Nonlinear dynamics and complex systems
PhD, Princeton, 1981
MS, Princeton, 1978
BA, Harvard University, 1974
Research Categories: Theoretical Neuroscience
Current projects: Modeling synfire chains that might explain sparse precise robust bursting in, song nucleus HVC. Analyzing changes in spine stability during song learning with the, goal of understanding the tradeoff between modifying synaptic strengths versus, changing connectivity of local networks.

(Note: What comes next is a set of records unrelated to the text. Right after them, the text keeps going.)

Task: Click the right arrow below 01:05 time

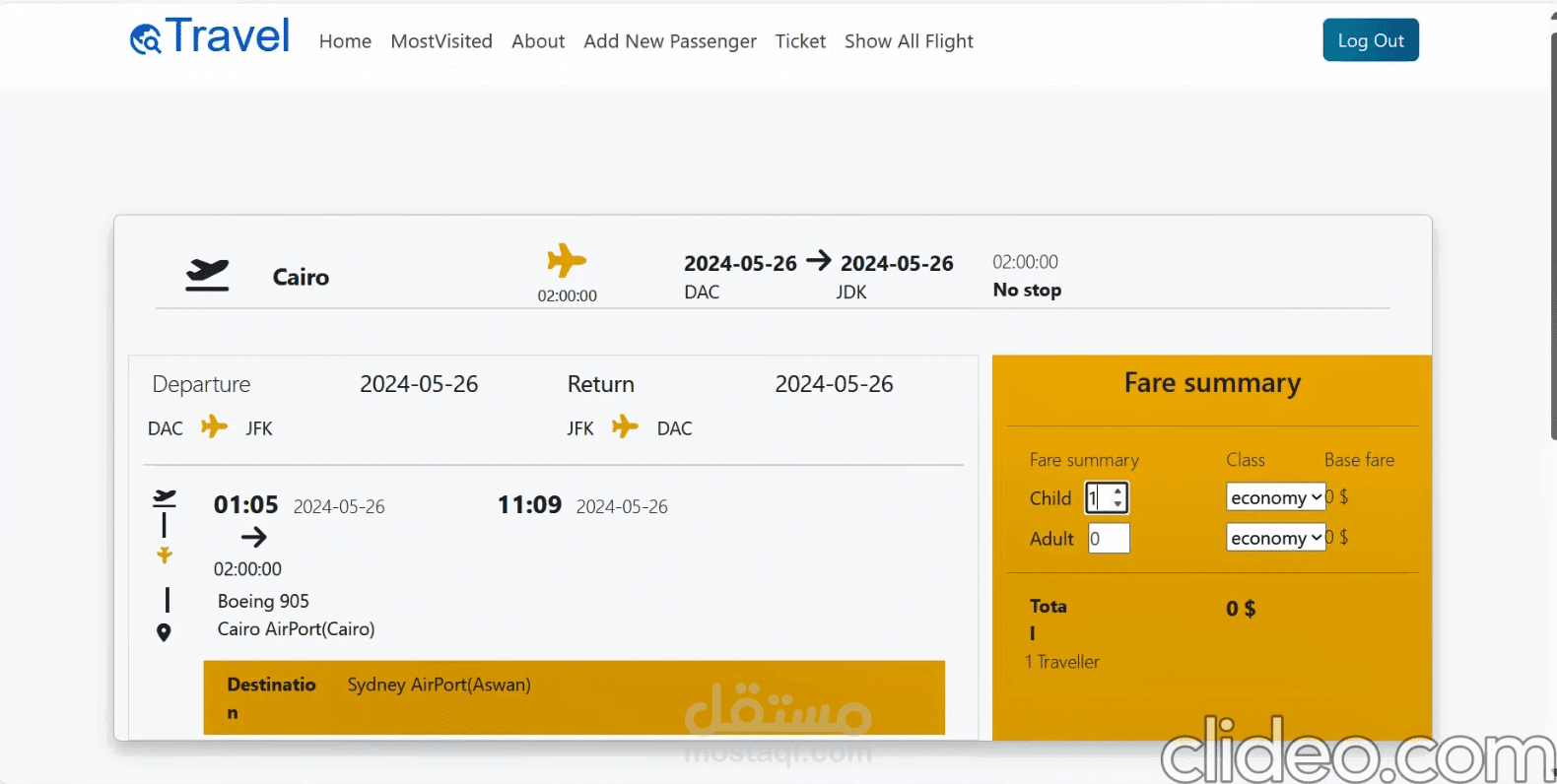Action: 254,537
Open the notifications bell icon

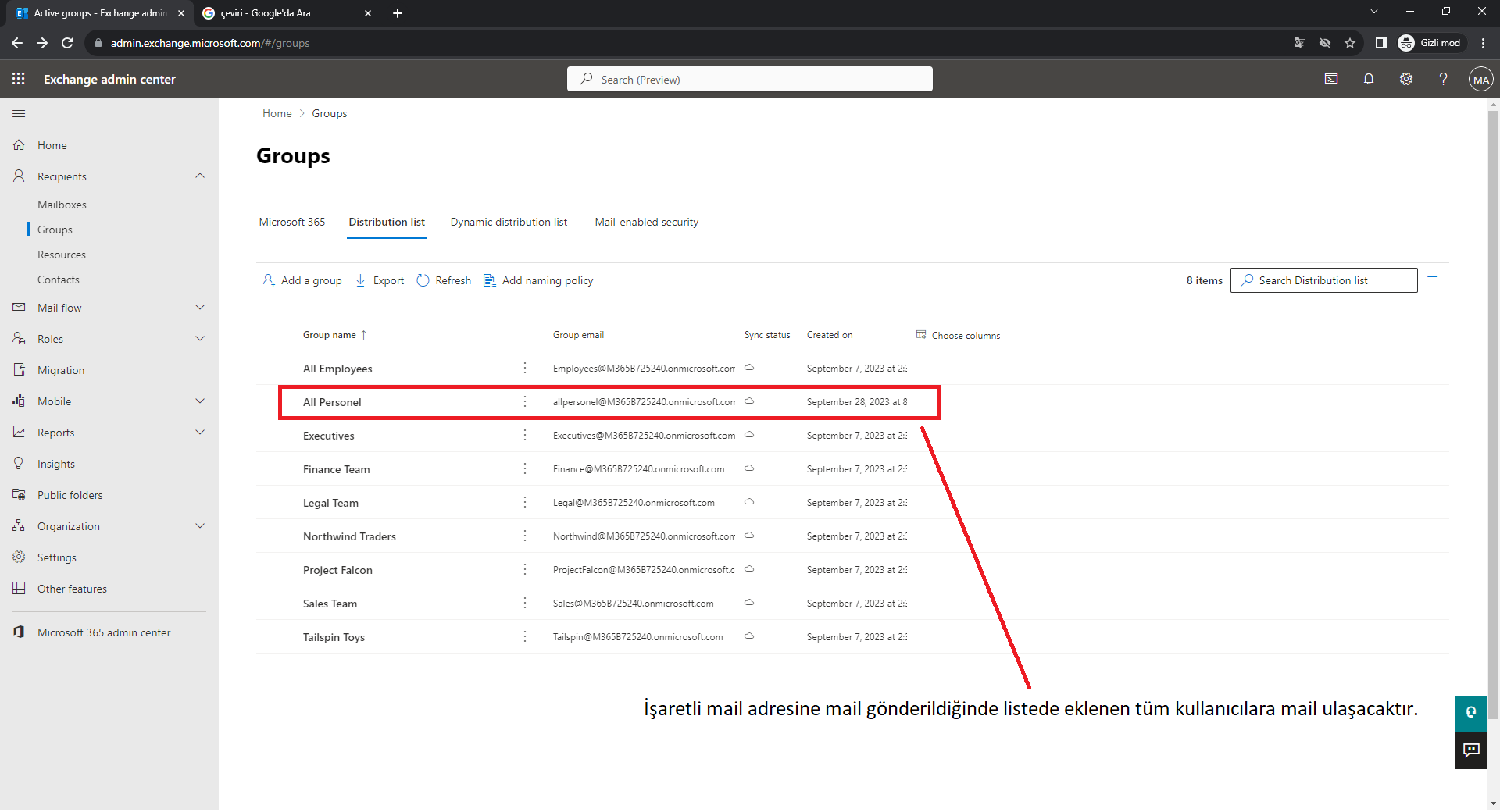(1369, 79)
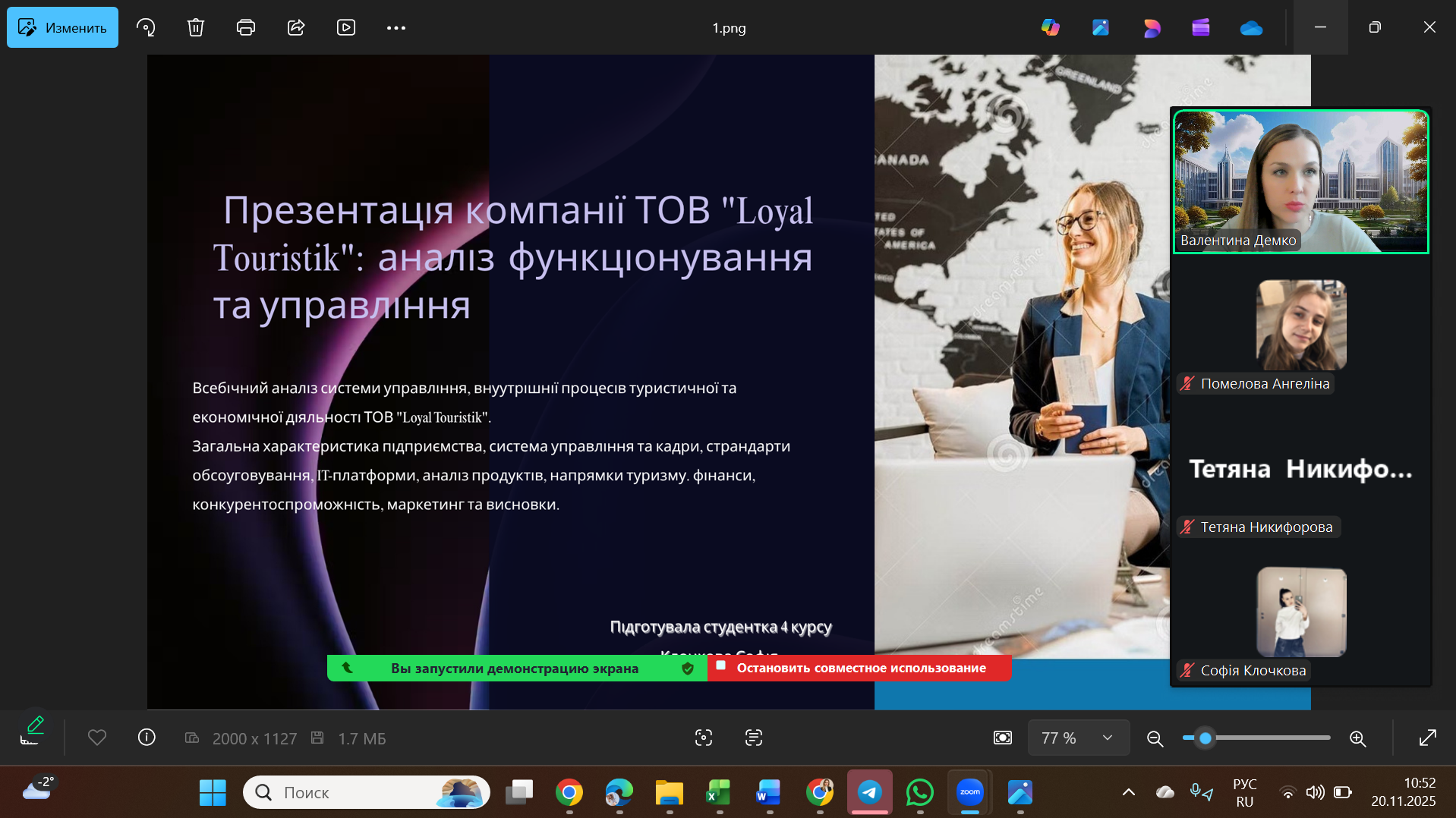
Task: Switch the РУС RU keyboard language indicator
Action: tap(1244, 792)
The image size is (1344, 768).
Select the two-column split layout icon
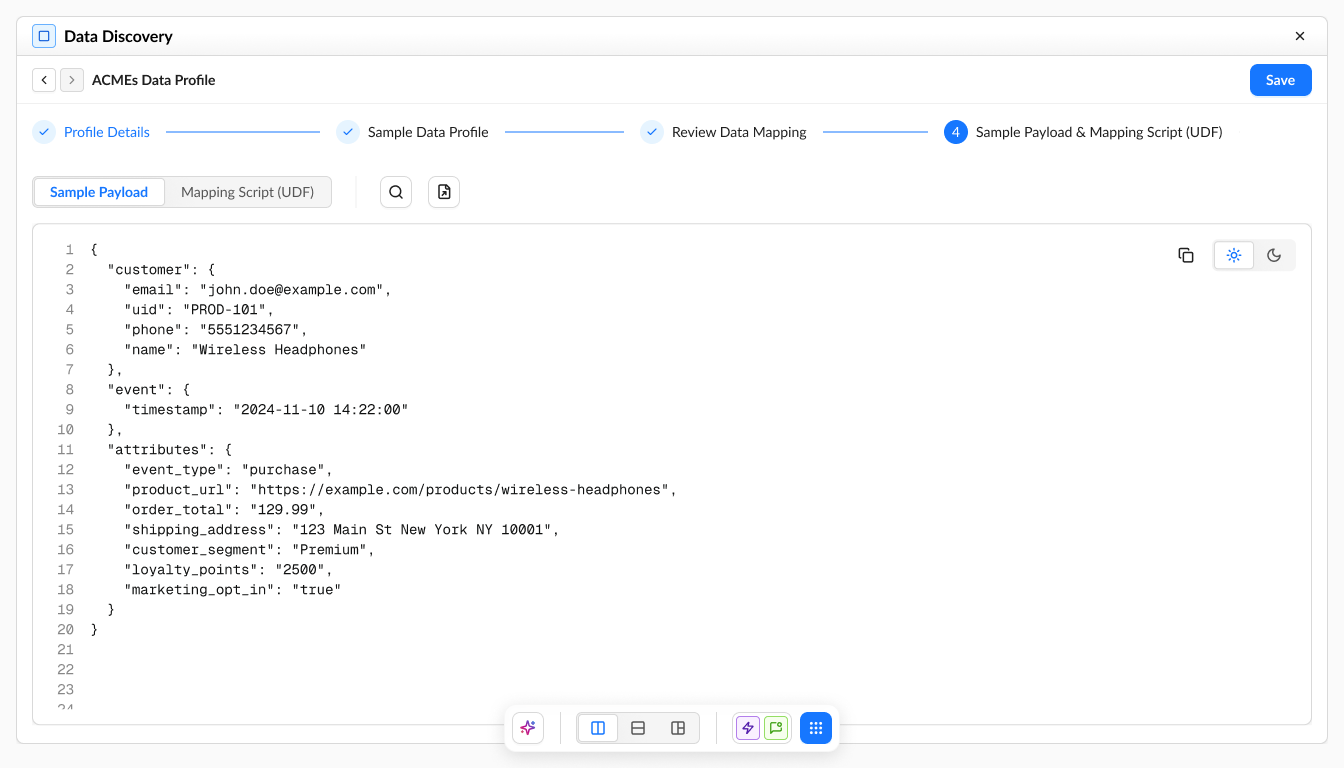pyautogui.click(x=598, y=728)
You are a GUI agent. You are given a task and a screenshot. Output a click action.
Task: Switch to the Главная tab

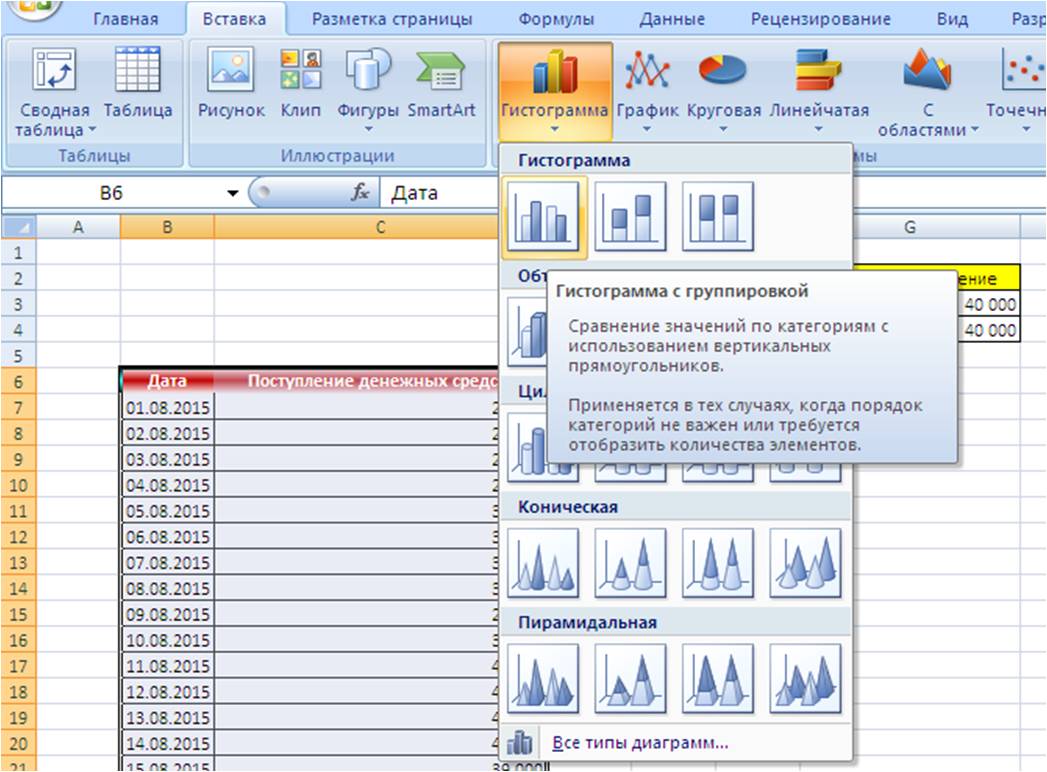(x=126, y=19)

Research Description: After working in nonlinear dynamics and nonequilibrium pattern formation for many years, my research group has begun studying problems in theoretical neurobiology in collaboration with Professor Richard Mooney's experimental group on birdsong at Duke University. The main scientific question we are interested in is how songbirds learn to sing their song, which is a leading experimental paradigm for the broader neurobiology question of how animals learn behaviors that involve sequences of time. My group is interested in problems arising at the cellular and network levels (as opposed to behavioral levels). One example is understanding the origin, mechanism, and eventually the purpose of highly sparse high-frequency bursts of spikes that are observed in the nucleus HVC of songbird brains (this is the first place where auditory information seems to be combined with motor information). A second example is to understand how auditory and motor information are combined, e.g., there are data that suggests that the same group of neurons that instruct the respiratory and syringeal muscles to produce song (again in nucleus HVC) are also involved in recognizing song. A third example is trying to understand changes in anatomy (increases in spine stability) that were recently observed in living brain tissue as a bird learns its song.